**Work to complete**
Give again, word for word, every line below from the one that has "Where should I click to: Click the Cut" through the one that has "Given: Open the settings gears icon", both included, and no others.

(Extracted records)
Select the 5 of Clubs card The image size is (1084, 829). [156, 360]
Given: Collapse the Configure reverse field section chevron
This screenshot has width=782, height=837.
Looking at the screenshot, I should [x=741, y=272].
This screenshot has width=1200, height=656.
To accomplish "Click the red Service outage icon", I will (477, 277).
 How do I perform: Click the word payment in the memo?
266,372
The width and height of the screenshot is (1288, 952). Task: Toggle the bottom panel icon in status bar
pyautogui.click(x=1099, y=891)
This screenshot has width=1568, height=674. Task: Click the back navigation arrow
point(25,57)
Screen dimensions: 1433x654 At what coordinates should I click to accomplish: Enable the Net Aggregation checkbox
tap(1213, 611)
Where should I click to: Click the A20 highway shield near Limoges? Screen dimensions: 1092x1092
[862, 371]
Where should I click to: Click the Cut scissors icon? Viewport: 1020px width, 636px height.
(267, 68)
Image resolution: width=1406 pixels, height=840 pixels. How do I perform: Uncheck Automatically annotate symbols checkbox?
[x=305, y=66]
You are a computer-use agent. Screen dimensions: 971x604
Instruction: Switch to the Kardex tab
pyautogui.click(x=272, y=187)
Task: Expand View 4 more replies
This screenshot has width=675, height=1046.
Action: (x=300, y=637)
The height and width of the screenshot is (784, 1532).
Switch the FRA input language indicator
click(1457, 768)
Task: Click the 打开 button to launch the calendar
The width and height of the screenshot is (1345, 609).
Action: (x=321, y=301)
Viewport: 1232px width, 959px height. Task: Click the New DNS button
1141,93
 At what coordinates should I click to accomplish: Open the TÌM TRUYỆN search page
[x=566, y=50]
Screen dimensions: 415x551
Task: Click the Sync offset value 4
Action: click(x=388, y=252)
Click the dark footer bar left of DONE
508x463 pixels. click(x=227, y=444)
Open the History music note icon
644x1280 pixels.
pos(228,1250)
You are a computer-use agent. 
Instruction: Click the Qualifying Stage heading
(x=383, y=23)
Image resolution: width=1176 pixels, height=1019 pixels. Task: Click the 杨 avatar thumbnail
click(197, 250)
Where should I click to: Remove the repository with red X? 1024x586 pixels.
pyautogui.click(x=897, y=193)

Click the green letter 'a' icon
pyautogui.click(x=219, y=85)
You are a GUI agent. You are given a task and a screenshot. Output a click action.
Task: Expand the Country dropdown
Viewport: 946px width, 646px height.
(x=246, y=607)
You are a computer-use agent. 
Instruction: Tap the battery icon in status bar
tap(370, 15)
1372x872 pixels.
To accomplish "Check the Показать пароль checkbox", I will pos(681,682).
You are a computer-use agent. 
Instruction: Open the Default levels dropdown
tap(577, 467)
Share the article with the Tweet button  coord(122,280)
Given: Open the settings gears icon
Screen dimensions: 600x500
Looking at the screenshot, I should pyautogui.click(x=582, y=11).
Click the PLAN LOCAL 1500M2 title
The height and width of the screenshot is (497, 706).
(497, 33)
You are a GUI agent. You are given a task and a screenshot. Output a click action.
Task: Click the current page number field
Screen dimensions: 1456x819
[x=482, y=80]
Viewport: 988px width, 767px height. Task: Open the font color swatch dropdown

**Response to this task**
Where should I click to: Click the Cut scissors icon? Viewport: 1020px width, 636px height.
(267, 68)
Image resolution: width=1406 pixels, height=840 pixels. How do I perform: Uncheck Automatically annotate symbols checkbox?
[x=305, y=66]
You are a computer-use agent. Screen dimensions: 971x604
Instruction: Switch to the Kardex tab
pyautogui.click(x=272, y=187)
Task: Expand View 4 more replies
This screenshot has width=675, height=1046.
Action: (x=300, y=637)
The height and width of the screenshot is (784, 1532).
Switch the FRA input language indicator
click(1457, 768)
Task: Click the 打开 button to launch the calendar
The width and height of the screenshot is (1345, 609).
Action: (x=321, y=301)
Viewport: 1232px width, 959px height. Task: Click the New DNS button
1141,93
 At what coordinates should I click to accomplish: Open the TÌM TRUYỆN search page
[x=566, y=50]
Screen dimensions: 415x551
Task: Click the Sync offset value 4
Action: click(x=388, y=252)
Click the dark footer bar left of DONE
508x463 pixels. click(x=227, y=444)
Open the History music note icon
644x1280 pixels.
pos(228,1250)
You are a computer-use agent. 
Instruction: Click the Qualifying Stage heading
(x=383, y=23)
Image resolution: width=1176 pixels, height=1019 pixels. Task: Click the 杨 avatar thumbnail
click(197, 250)
Where should I click to: Remove the repository with red X? 1024x586 pixels.
pyautogui.click(x=897, y=193)

Click the green letter 'a' icon
pyautogui.click(x=219, y=85)
You are a GUI agent. You are given a task and a screenshot. Output a click action.
Task: Expand the Country dropdown
Viewport: 946px width, 646px height.
(x=246, y=607)
You are a computer-use agent. 
Instruction: Tap the battery icon in status bar
tap(370, 15)
1372x872 pixels.
To accomplish "Check the Показать пароль checkbox", I will pos(681,682).
You are a computer-use agent. 
Instruction: Open the Default levels dropdown
tap(577, 467)
Share the article with the Tweet button  coord(122,280)
Given: Open the settings gears icon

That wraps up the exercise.